Творчество Франсуа Рабле и народная культура средневековья и Ренессанса - Михаил Бахтин
Шрифт:
Интервал:
Закладка:
Ограничимся приведенными примерами. Они достаточно освещают нам существенную сторону раблезианских образов – их связь с реальной и непосредственно близкой автору действительностью. Ближайший объект изображения, первый план всех образов – это мир хорошо известных обжитых мест, живых знакомых людей, виденных и перещупанных вещей.
В этом ближайшем мире (первом плане изображения) все индивидуально-единственно, исторично. Роль общего и нарицательного минимальна: каждый предмет здесь как бы хочет быть названным собственным именем. Характерно, что даже в сравнениях и сопоставлениях Рабле стремится всегда привлекать совершенно индивидуальные, исторически единственные предметы и явления. Например, когда Пантагрюэль на пиру после сожжения рыцарей говорит о том, что хорошо бы подвесить колокола под жующие челюсти, то он не ограничивается образом церковных колоколов вообще, а называет совершенно определенные – колокола с колоколен Пуатье, Тура и Комбре. Другой пример: в главе LXIV «Четвертой книги» есть такое сравнение: «Брат Жан с помощью дворецких, пекарей, стольников, чашников, виночерпиев, поваров и других внес на палубу четыре страшных пирога с ветчиной: при взгляде на них мне пришли на память четыре бастиона города Турина». Подобных примеров можно привести множество.
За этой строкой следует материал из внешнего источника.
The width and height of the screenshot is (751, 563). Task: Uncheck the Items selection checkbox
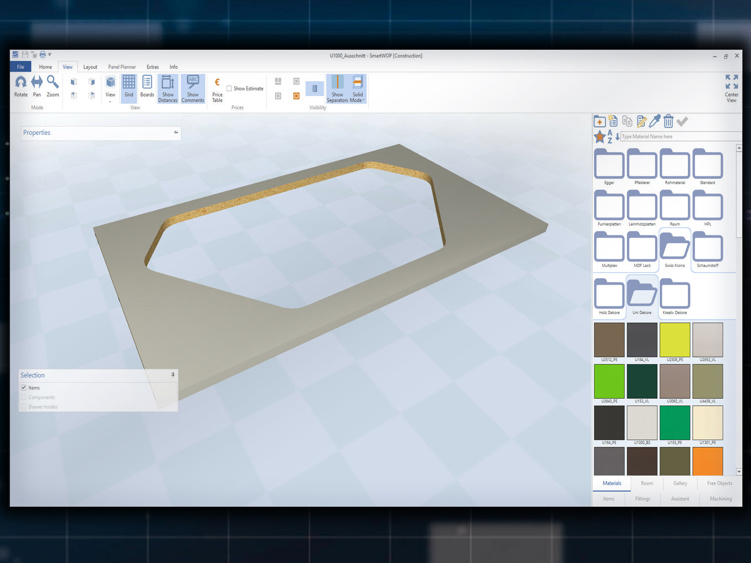click(x=23, y=388)
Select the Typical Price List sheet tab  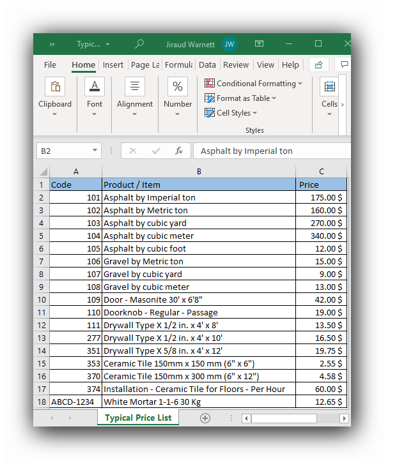(x=138, y=418)
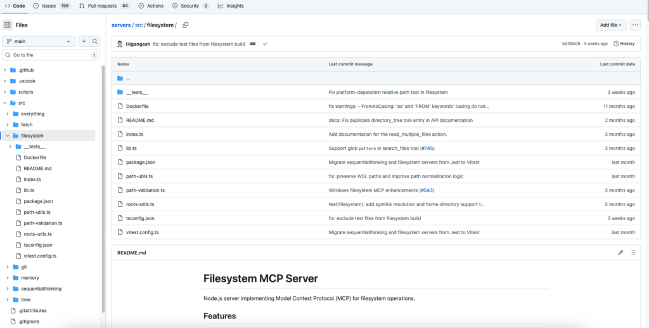Open the servers breadcrumb link

click(x=121, y=25)
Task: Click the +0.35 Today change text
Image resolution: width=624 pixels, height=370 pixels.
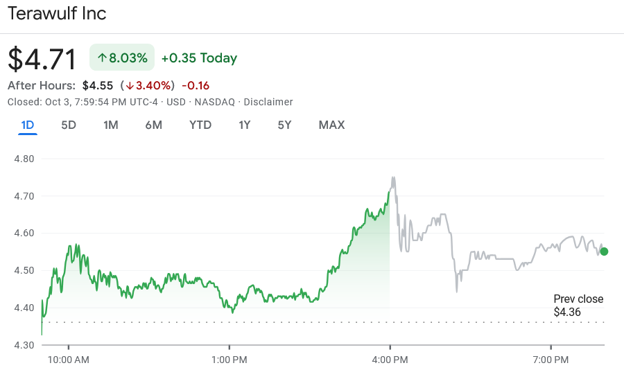Action: pos(199,58)
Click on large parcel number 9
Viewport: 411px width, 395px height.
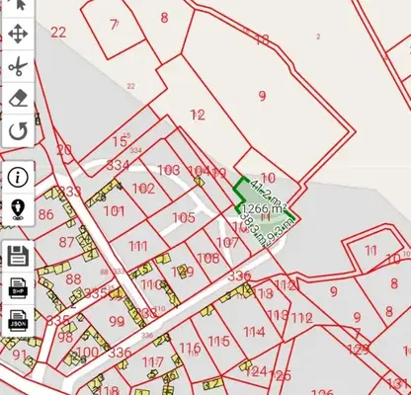(x=262, y=96)
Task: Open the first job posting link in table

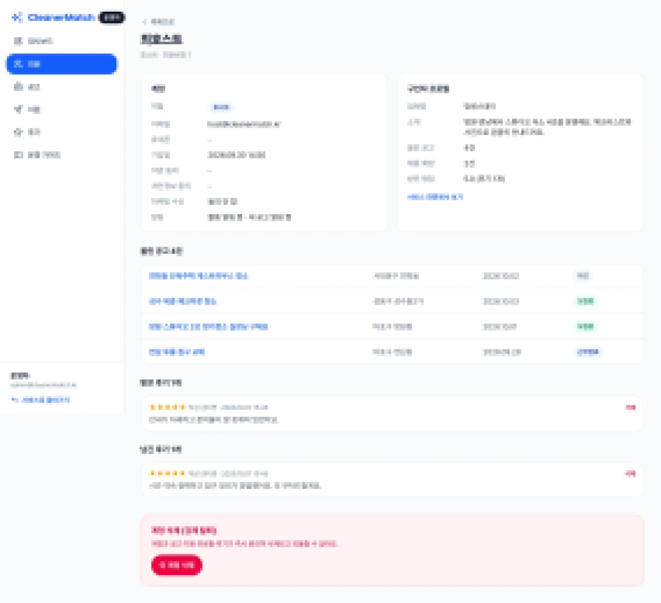Action: 198,276
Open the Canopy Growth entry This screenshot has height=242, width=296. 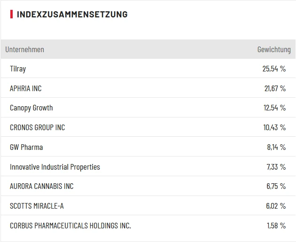pos(31,108)
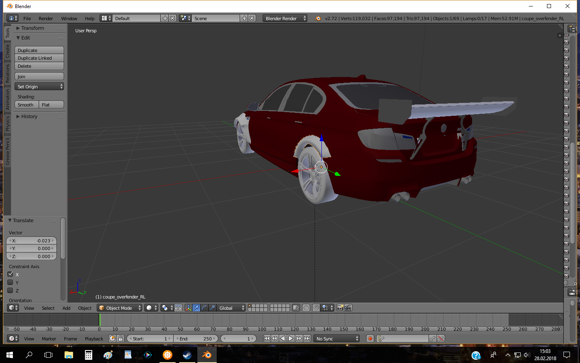The width and height of the screenshot is (580, 363).
Task: Click the OpenGL render camera icon
Action: [340, 308]
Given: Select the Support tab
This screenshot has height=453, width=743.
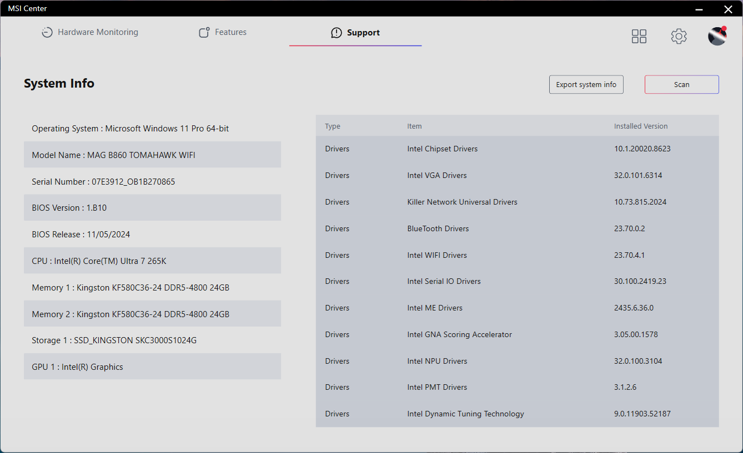Looking at the screenshot, I should point(355,33).
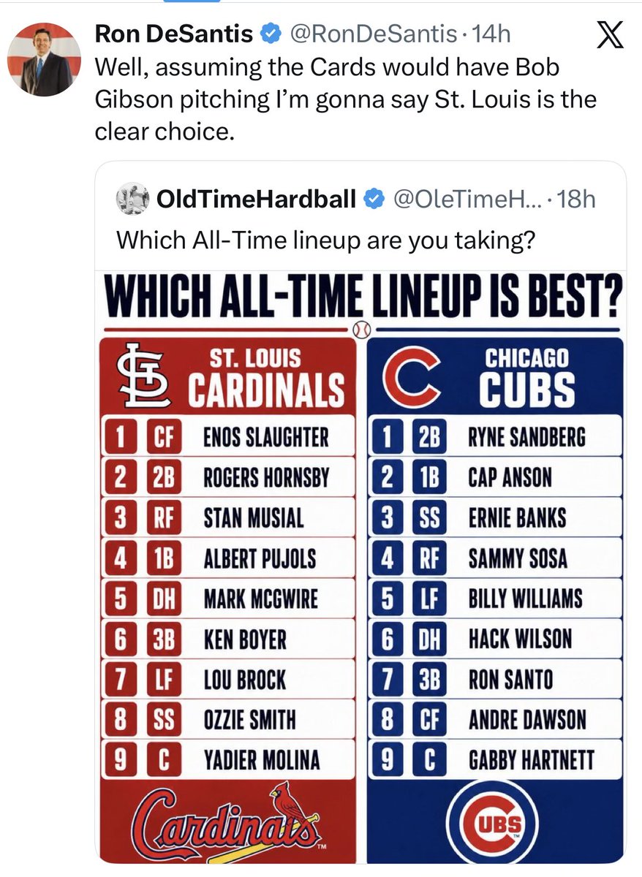Open the quoted tweet text

pyautogui.click(x=325, y=239)
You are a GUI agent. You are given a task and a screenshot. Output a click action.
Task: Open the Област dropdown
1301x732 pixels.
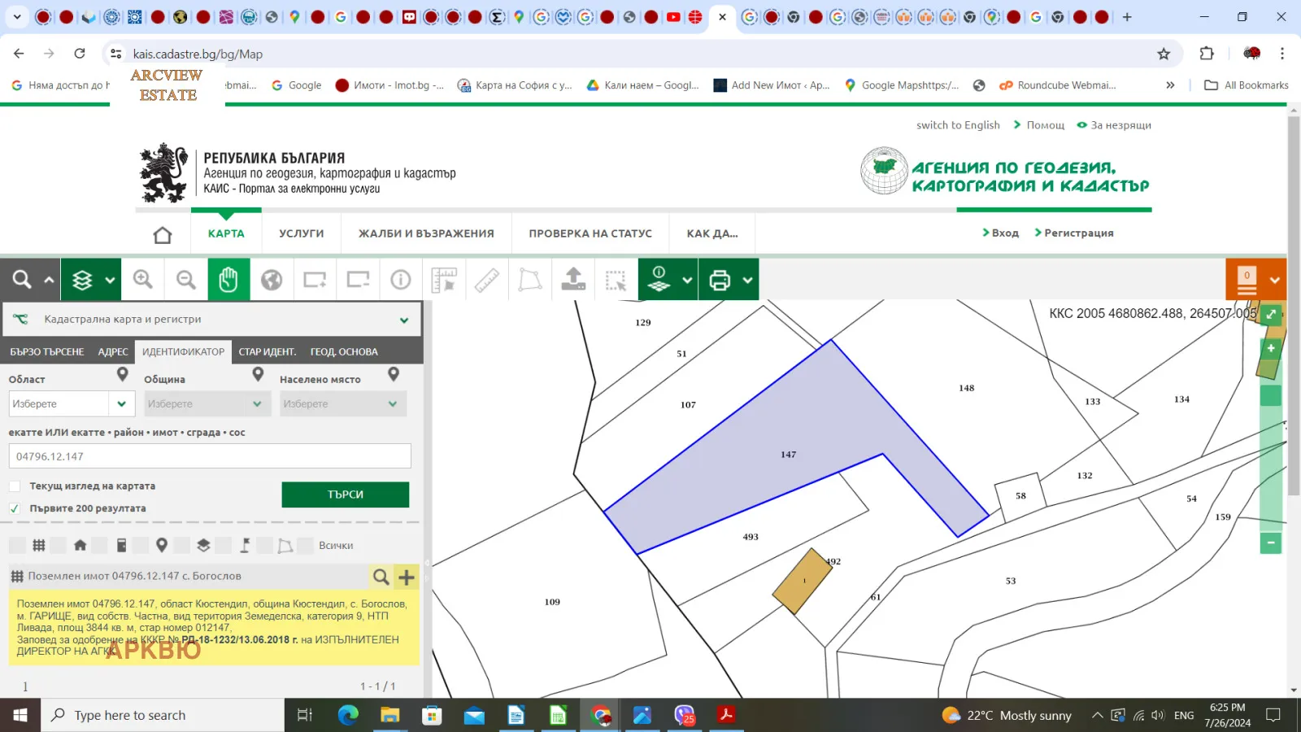point(121,403)
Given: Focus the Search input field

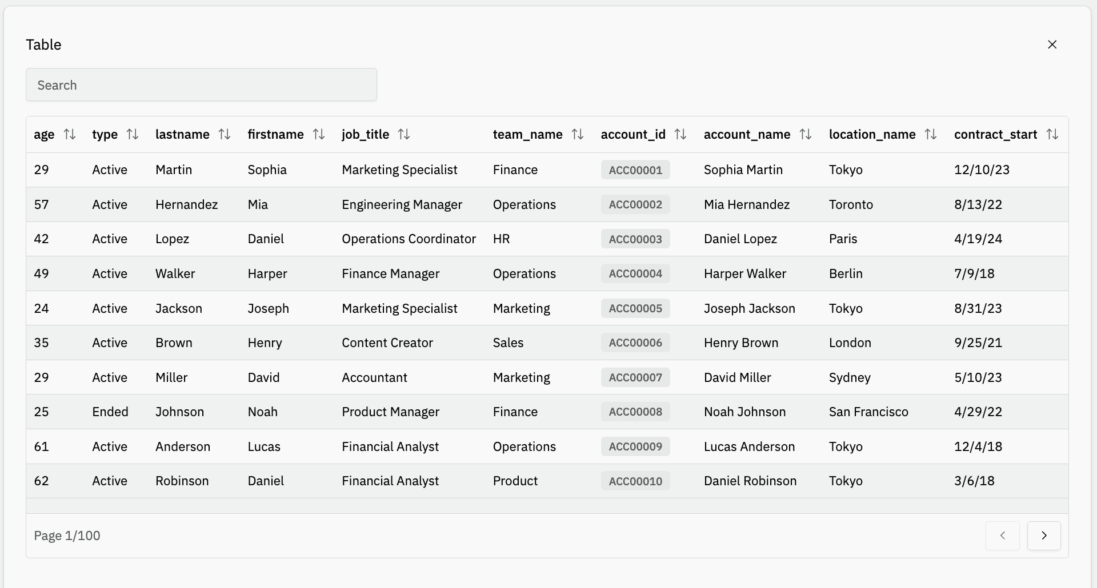Looking at the screenshot, I should [201, 85].
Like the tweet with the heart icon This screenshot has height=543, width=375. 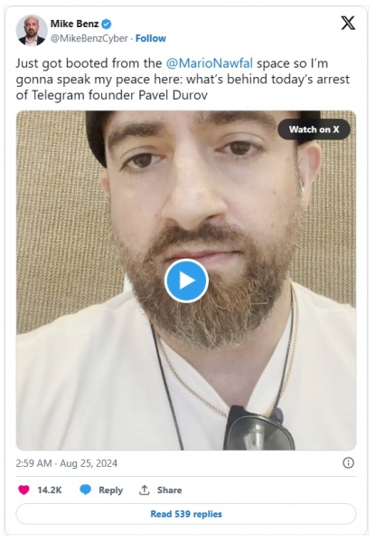point(23,490)
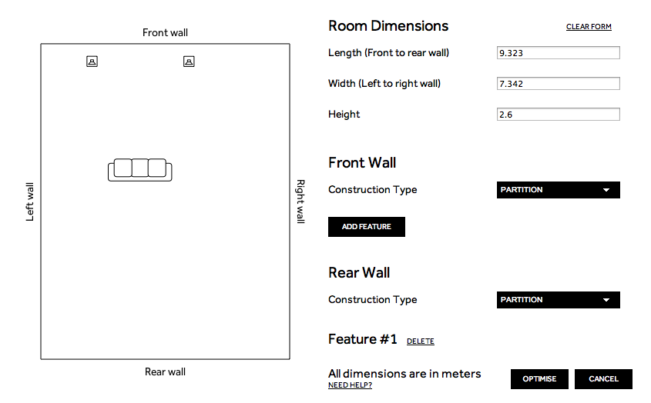Click the Clear Form link
This screenshot has height=403, width=651.
(589, 27)
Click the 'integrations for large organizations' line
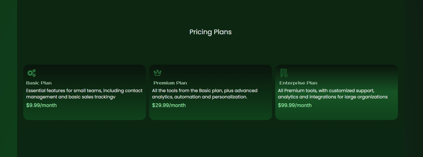Image resolution: width=423 pixels, height=157 pixels. [333, 97]
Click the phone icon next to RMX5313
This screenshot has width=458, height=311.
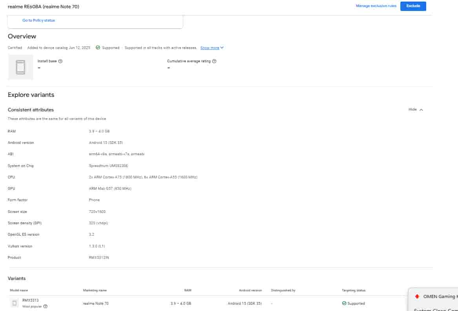pos(14,303)
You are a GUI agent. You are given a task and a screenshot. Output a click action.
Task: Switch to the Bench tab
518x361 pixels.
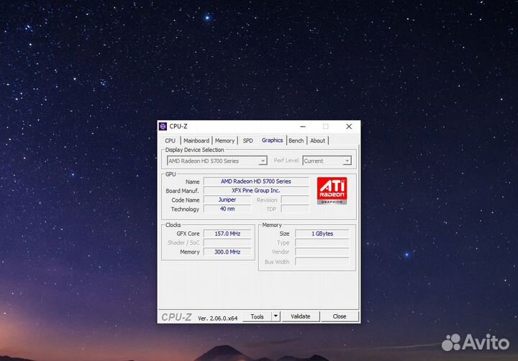click(296, 141)

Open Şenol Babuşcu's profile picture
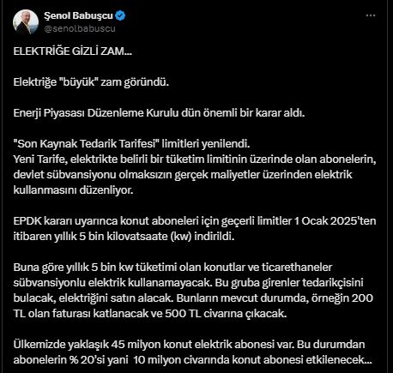tap(26, 22)
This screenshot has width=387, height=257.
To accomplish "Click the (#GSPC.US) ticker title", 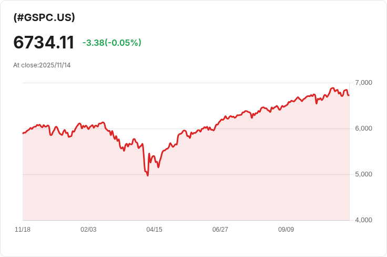I will click(44, 17).
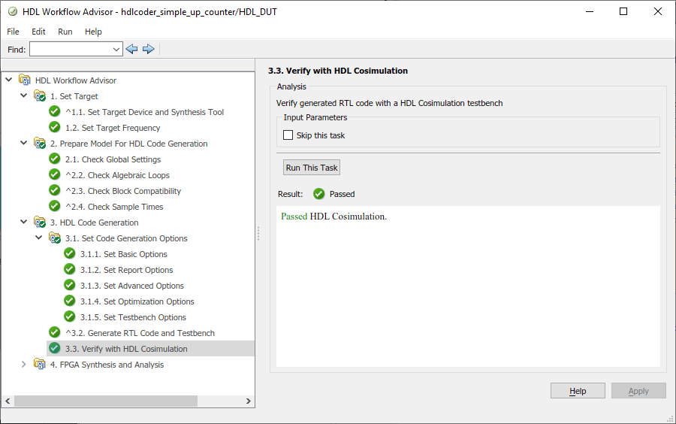Collapse the Prepare Model For HDL Code Generation node
Screen dimensions: 676x424
[23, 144]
Образы Рабле повсюду тяготеют к лично увиденным исторически единственным предметам (разновидностью этого является и особое пристрастие его, разделяемое со всею эпохой, к курьезам, раритетам, диковинкам).
Характерно, что большинство объектов из разобранных нами примеров можно видеть еще и сегодня: так, можно видеть «королевскую резиденцию» Грангузье и его семейный очаг – этот символ миролюбивой политики, можно видеть монастырский виноградник брата Жана, каменную голову Жофруа Большой Зуб, каменный стол для студенческих пирушек в Пуатье, придорожный крест в Сен-Максане, у которого вывалились мозги Пошеям.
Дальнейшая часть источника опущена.